Um kritische Infrastrukturen besser vor Störungen und Ausfällen zu schützen, schlägt das BBK vor, eine Art koordinierende „Geschäftsstellenfunktion“übertragen zu bekommen. Damit die Trinkwasserversorgung in Deutschland krisenfester wird, soll das Notversorgungssystem der Bundesrepublik mit zunächst 63 Millionen Euro ausgebaut werden. Das BBK will auch die Warnsysteme ausbauen: Der Bund soll die Länder beim Ausbau ihres Sirenennetzes mit bis zu 88 Millionen Euro unterstützen. Das BBK will ein zentrales Monitoring für nationale Reserven übernehmen, „um Liefer- und Versorgungsengpässen, beispielsweise bei behandlungskritischen Ressourcen wie Arzneimitteln und Medizinprodukten, frühzeitiger entgegenwirken zu können“.
In den vergangenen Wochen wurde in Seehofers Ministerium an dem BBK-Entwurf gefeilt. Am kommenden Mittwoch wollen der Innenminister und BBK-Präsident Schuster die Pläne offiziell vorstellen. Interessant wird sein, wie viel Seehofer von Schusters Ideen übriglässt.
Die Neuaufstellung trifft einen sensiblen Punkt: die im Grundgesetz verankerte Aufgabenverteilung zwischen Bund und Ländern. Verfassungsgemäß ist der Bund nur im Kriegsfall und bei militärischen Konflikten federführenden für den Bevölkerungsschutz zuständig. Für das Krisenmanagement in allen anderen Lagen tragen die Länder die Verantwortung. Als Bundesbehörde kommt das BBK daher nur im „Spannungs- und Verteidigungsfall“zum Zug. Das erklärt auch, warum das BBK in der Pandemie bislang ein zahnloser Tiger ist.
Bei dem heißen Eisen einer Grundgesetz-Änderung tastet die Behörde sich vorsichtig vor. „Das BBK hat nicht den Anspruch, den Bevölkerungsschutz in Deutschland zentral zu führen“, heißt es in dem Entwurf.
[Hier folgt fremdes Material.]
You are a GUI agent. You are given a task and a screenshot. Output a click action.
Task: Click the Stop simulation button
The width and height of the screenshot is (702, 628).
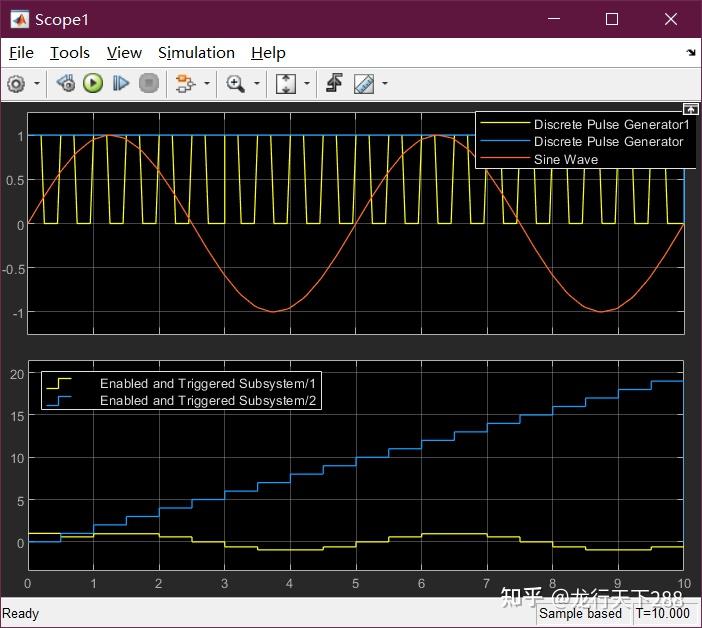point(149,84)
Eine mögliche Verfassungsänderung oder der Abschluss von Bund-Länder-Staatsverträgen sei durch eine Bund-Länder-Expertengruppe zu prüfen.
Die Grünen fordern die Verfassungsänderung mit Nachdruck. „Die Änderung des Grundgesetzes wäre auf jeden Fall der Königsweg, um das BBK mit den Kompetenzen auszustatten, die es zur Bewältigung von länderübergreifenden oder besonderen Katastrophen benötigt und wird daher von uns gefordert“, sagt Irene Mihalic, innenpolitische Sprecherin der Grünen im Bundestag. Die Vorsitzende des Innenausschusses, Andrea Lindholz (CSU), wägt ab: „Eine Grundgesetzänderung ist kein Muss, sollte aber auch kein Tabu sein.“Wichtig sei, dass Bund und Länder „das Momentum der Pandemie“nutzen. „Für Kompetenzgerangel und Doppelstrukturen in der Krise hat niemand Verständnis“, betont Lindholz.